Para MPPE, contrato do Cabo de Santo Agostinho com escritório de advocacia é irregular e deve ser rescindido. Escritório já abocanhou mais de 27 milhões de reais da Prefeitura



Baseado em relatórios do Ministério Público de Contas do Tribunal de Contas do Estado de Pernambuco que apontam indícios de irregularidades graves na contratação da Prefeitura do Cabo de Santo Agostinho do escritório Sócrates Vieira Chaves – Advocacia e Consultoria, o Ministério Público de Pernambuco (MPPE) recomendou ao prefeito Clayton da Silva Marques que deposite em conta judicial os valores supostamente ainda devidos ao escritório e declare extinto o contrato, a fim de evitar o agravamento do dano sofrido ao erário.
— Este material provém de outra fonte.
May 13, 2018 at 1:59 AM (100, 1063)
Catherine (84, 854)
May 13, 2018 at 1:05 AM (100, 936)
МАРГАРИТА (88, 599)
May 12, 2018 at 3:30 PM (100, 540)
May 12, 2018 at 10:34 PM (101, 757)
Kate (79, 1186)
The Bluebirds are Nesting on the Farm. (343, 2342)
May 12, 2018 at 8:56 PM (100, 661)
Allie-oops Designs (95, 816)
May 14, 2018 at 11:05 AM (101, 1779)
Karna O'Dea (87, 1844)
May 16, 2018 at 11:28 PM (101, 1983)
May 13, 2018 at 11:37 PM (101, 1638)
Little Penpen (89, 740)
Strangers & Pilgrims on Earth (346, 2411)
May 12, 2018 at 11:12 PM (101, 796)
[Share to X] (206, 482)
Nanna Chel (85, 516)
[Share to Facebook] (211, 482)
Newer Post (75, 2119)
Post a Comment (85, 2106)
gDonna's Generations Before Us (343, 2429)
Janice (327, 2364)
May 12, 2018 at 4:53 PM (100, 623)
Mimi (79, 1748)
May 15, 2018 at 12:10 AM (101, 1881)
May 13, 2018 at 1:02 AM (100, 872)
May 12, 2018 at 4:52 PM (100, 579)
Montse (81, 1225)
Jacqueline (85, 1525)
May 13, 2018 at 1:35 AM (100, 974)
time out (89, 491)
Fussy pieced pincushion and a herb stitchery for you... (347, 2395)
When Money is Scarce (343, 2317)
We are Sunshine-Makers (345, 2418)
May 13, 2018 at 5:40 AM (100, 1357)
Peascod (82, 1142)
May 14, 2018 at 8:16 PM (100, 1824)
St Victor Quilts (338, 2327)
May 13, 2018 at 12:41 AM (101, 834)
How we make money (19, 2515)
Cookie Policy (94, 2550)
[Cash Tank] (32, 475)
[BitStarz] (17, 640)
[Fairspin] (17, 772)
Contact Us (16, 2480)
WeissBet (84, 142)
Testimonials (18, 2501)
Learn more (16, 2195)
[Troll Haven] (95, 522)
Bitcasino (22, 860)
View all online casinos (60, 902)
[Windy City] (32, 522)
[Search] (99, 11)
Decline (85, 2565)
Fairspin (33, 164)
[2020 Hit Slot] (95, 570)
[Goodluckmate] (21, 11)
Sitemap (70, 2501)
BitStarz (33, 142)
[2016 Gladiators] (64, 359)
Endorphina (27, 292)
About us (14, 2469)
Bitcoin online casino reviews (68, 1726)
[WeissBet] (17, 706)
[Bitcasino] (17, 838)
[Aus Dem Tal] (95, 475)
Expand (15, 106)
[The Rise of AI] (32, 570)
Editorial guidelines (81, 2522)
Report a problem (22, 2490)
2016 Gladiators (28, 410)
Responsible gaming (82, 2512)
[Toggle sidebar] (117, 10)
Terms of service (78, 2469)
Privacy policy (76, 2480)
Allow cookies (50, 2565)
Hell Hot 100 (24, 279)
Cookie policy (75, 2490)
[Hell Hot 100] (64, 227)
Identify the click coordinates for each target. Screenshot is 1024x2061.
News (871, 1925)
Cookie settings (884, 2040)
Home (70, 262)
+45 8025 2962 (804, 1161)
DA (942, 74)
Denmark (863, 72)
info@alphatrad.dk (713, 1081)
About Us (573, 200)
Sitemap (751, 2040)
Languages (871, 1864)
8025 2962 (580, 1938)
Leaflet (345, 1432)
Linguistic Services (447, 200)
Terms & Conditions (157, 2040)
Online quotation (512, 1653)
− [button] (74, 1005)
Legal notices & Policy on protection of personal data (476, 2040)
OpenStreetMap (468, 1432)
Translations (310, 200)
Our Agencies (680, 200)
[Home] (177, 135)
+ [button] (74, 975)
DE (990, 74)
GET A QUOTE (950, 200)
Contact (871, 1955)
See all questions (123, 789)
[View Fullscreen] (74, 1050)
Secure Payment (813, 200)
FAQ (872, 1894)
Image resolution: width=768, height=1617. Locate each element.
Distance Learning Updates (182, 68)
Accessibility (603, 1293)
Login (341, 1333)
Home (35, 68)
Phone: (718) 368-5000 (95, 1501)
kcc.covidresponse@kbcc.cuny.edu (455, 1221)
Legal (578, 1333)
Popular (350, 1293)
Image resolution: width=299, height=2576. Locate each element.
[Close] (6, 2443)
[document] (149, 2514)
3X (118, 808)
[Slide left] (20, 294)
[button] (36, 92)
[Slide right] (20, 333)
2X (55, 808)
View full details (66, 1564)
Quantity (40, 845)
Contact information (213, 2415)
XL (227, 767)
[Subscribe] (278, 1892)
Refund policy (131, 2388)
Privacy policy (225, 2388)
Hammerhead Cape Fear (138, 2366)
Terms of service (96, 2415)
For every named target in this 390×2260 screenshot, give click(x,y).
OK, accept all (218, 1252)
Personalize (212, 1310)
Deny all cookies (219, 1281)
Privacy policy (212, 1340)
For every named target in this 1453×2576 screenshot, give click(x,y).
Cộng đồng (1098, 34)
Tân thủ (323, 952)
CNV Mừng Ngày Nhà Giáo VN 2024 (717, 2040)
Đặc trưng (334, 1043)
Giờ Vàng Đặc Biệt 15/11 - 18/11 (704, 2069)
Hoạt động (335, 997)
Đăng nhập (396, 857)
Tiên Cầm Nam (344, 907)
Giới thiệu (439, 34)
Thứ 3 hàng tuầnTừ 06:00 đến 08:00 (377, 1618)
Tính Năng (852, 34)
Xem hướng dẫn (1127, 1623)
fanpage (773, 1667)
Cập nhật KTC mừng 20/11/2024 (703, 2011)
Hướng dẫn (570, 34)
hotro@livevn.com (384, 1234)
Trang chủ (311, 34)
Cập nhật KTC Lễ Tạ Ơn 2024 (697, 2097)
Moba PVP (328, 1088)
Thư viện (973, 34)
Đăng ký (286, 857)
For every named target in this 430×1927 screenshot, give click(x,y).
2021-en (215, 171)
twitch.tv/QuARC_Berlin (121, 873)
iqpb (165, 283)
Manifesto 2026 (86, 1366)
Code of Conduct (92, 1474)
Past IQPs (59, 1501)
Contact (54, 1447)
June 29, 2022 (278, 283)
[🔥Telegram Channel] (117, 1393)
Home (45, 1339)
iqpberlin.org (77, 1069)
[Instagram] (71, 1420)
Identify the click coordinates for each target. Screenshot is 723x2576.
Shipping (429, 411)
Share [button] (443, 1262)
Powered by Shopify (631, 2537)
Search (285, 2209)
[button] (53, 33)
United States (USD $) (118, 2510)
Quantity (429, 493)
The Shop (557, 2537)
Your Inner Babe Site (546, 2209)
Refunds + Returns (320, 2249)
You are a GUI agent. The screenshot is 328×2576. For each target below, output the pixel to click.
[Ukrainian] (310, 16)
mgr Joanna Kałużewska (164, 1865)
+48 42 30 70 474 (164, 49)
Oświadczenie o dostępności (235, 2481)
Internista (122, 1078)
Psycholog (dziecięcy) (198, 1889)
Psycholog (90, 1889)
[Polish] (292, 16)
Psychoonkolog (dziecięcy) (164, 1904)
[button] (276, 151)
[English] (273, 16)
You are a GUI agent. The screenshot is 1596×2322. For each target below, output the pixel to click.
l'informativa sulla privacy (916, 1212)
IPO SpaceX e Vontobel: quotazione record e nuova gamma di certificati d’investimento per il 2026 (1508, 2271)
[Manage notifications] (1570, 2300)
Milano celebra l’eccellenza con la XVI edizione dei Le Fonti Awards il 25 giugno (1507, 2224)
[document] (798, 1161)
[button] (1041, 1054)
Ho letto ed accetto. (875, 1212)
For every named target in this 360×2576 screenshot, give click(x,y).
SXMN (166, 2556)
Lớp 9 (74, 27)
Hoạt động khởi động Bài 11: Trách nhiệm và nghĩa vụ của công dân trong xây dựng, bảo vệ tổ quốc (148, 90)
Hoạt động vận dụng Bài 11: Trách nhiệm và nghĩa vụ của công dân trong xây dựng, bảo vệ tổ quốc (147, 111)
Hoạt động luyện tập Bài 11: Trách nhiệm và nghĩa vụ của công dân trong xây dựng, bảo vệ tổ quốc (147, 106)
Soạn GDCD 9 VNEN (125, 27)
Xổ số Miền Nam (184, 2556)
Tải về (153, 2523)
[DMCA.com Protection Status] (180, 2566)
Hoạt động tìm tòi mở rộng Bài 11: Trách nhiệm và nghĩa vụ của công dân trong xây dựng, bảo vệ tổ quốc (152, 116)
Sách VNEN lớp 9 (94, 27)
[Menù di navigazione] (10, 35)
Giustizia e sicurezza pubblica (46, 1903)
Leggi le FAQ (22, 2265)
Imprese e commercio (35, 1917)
A contratação do escritório teria ocorrido pelo município com o objetivo de ajuizar ações judiciais para recuperação de créditos provenientes de royalties devidos pela Petrobrás à Prefeitura do Cabo de Santo Agostinho. Os royalties seriam em virtude da exploração de gás natural de campos produtores localizados em área municipal.

Entre as irregularidades apontadas pelo Ministério Público de Contas se destacam: a contratação de escritório de advocacia através de contrato sem prazo definido; a celebração de pré-contrato e execução de serviços anteriormente ao processo de inexigibilidade; o pagamento ao escritório por cláusula de êxito baseado em decisão liminar, antes do trânsito em julgado, contrariando a Súmula 18, do TCE-PE, com possibilidade de grave prejuízo para o município contratante, em caso de eventual decisão final contrária aos seus pleitos; pagamento de valor no montante de R$ 344.500,00, entre setembro de 2015 e maio de 2016, para custeio de passagens, hospedagens, alimentação e outros, em favor do escritório contratado, sem previsão contratual; pagamentos indevidos de valores, a título de honorários, ao citado escritório de advocacia, mesmo após o reconhecimento, via legal e administrativa, do direito perseguido pelo município do Cabo de Santo Agostinho.

Segundo as apurações, os pagamentos realizados ao referido escritório, entre 2006 e 2018, totalizaram um montante de R$ 27.292.115,42. “Diante do fato de não ter se operado o trânsito em julgado nas ações ajuizadas, e não havendo previsão de prazo de vigência no contrato, tais valores se acumulam e incrementam, mês a mês, de forma desproporcional e com risco de grave prejuízo para o erário”, salientou a promotora de Justiça Alice Morais.

A promotora de Justiça ainda destacou que a Lei nº 12.734/2012 alterou os parágrafos 3º e 7º dos arts. 48 e 49, da Lei nº 9478/97, passando a reconhecer os city gates (instalações de embarque e desembarque de petróleo) como pontos de entrega para fins de pagamento de royalties; tendo sido dito pagamento regulamentado e reconhecido administrativamente pela ANP, através da Resolução de Diretoria 624/13.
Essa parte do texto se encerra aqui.